慌忙間手一滑,貼著字條不知道什麽顏色的真正的保溫杯掉到地上,骨碌碌滾到邢彥詔腳邊。
駱槐嚇得連忙閉眼。
她知道自己打擾了對方好事,不敢出聲,不敢再弄出點動靜,這種關鍵時刻,可能會把人嚇萎。
乖乖閉眼站在原地。
等訓吧。她想。
然而耳邊的動靜遲遲沒有停止,反而有點愈演愈烈的趨勢。
寂靜的夜裏除去剛剛保溫杯滾落的聲音,這會兒又隻剩下粗重的呼吸,細細聽還有粘膩的水聲。
駱槐一邊慶幸沒打擾到對方,一邊臉蛋逐漸紅溫。
她始終緊閉雙眼,慢慢轉身,抬起雙手,憑借著記憶想要摸回房間。
剛走兩步,身後傳來男人攀上頂峰的暢快。
伴隨著金屬拉鏈聲響,還有用紙巾的窸窣聲。
男人好像擦幹淨起身了,還撿起什麽東西,正朝著她走來。
駱槐身子僵住,眼睛閉得死緊,慌忙解釋:“我,我不是故意的。”
“知道。”男人的聲音就在身後響起,低沉,暗啞,依然帶著點粗重,比平常多了點誘人的魅力。

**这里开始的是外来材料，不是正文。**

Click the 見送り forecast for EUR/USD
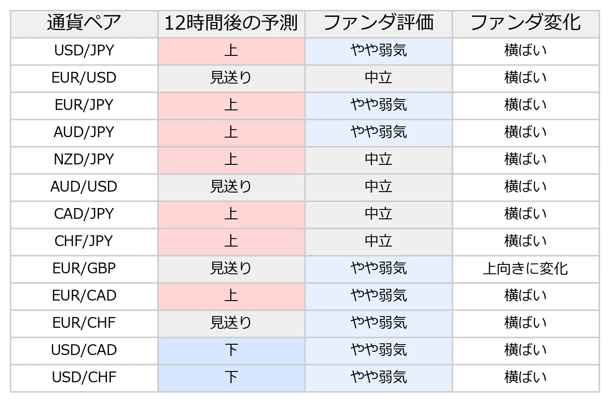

邢彥詔來到駱槐麵前,看她閉眼緊張的眼睛,輕笑了一下。
“睜開吧。”
駱槐沒有立馬睜開,謹慎地問:“你好了?”
“睜,我沒有在人前遛鳥的癖好。”邢彥詔手裏還握著撿起的保溫杯,問她,“喜歡喝橘子水?”
駱槐緩緩睜開眼睛,率先入眼的又是骨節分明青筋浮現的手,手握保溫杯的樣子又讓她回到剛才撞破的畫麵。
她又猛地閉眼。
邢彥詔:“?”
邢彥詔低頭看一眼自己,衣服沒亂,褲子沒髒,皮帶都係上了,手也擦幹淨的。
他好整以暇凝著她,看她什麽時候再睜眼。